The injected fluid mixture, i.e., steam and nitrogen, moves vertically to the top aquifer and then spreads sideways due to the no-flow conditions at the upper area of the top aquifer. The released mass (gas movement from the steam chamber into the aquifer) increases the formation pressure of the aquifer so that the formation water is expelled to the lateral direction or it flows downward. The gas loss into the thief zone and the water influx into the steam chamber can occur simultaneously. All of the gas phases gather near the upper no–flow boundaries of the aquifer and spread sideways. As a result of the no-flow occurring on either side of the finite aquifer, the lateral movement of the fluids is limited regarding the formation water in the aquifer, and the steam is able to move to the steam chamber.

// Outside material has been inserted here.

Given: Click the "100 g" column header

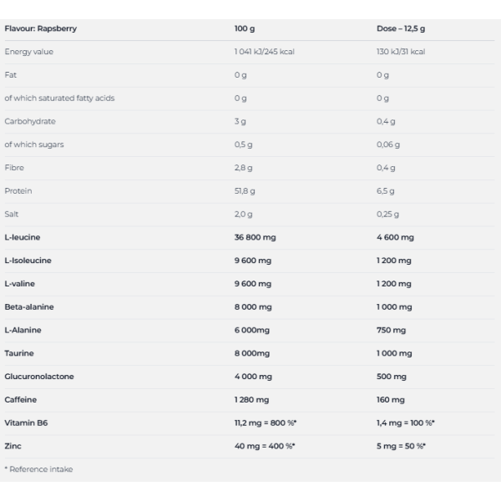Looking at the screenshot, I should [245, 28].
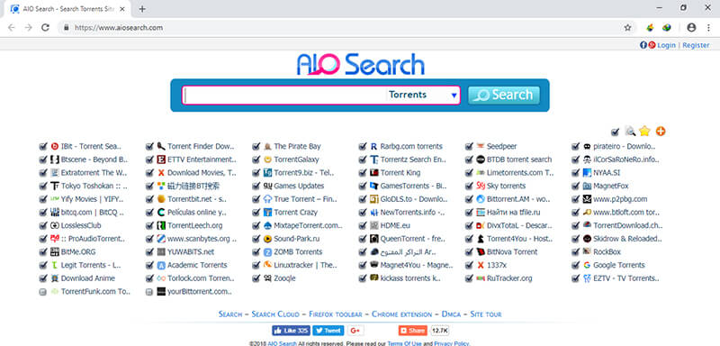Click the orange plus add-site icon

click(661, 132)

Figure 5 describes oil saturation at the end of SAGP operation; Figure 5a shows the case of the finite aquifer and Figure 5b shows that of infinite case. This result represents how well the steam chamber can develop laterally; Figure 5a shows that the lateral growth of steam chamber is possible, notwithstanding that the water influx occurs in the middle of steam chamber, while Figure 5b explains that the thermal operation is unavailable due to dominant vertical flow and ineffective lateral flow, i.e., horizontal enlargement. The infinite aquifer provides continuous water influx with low temperature into the oil sands deposit and the steam chamber, and the gas phase with high temperature leaks out. These flow characteristics show the difficulties to develop the desired shape of the steam chamber, to maintain the chamber, and to enlarge the chamber in the horizontal direction without heat thief zones.
These results can explain the transport of the steam and nitrogen that occurred during SAGP operation; furthermore, it can also support the production performances of Figure 2 and Figure 3, whereby the finite case shows a higher energy efficiency and oil recovery. At the fixed-size water-bearing area, the objectives of the nitrogen injection can be achieved, since the injected nitrogen releases into the aquifer and forms a screen to prevent the water influx; however, a significant nitrogen loss is unavoidable, and the achievement of the desired efficiency is, consequently, difficult.
The most important condition can be the determination of the optimal operations for the prevention of both the water influx and the heat loss. The unequal distribution of pressures in the steam chamber induces the co-occurrence of the water invasion into the steam chamber and the heat loss into the aquifer, as shown in Figure 4. If the fluids, i.e., steam and nitrogen, are injected with a higher pressure, the vertical growth of the steam chamber is dominant, and the steam chamber meets the aquifer at an early time as a result. The steam chamber encounters the aquifer at an early time so that the heat loss is significant. Overall, this significant water influx stops the chamber growth and impedes the heat preservation in the chamber. Alternatively, a lower pressure delays the chamber enlargement, interrupts the transmission of the latent heat to the formation, and decreases the energy efficiency. The operational constraints at the production well can be used to determine the length of time the latent heat stays in the chamber. If the mobilized hydrocarbon is produced at a slow speed, the chamber temperature decreases little by little before crossing over the aquifer, but the water influx reduces the temperature quickly so that the heat balance will be broken. The infinite boundaries can provide a continuous water influx and heat loss so that the favorable effects of the nitrogen for the preservation of the well-developed steam chamber are negligible. As the steam replaces the top water in the finite case, the energy loss could be overcome, but the expectation that the favorable effect will prevent the heat loss as the size of the top water-bearing area increases is unrealistic.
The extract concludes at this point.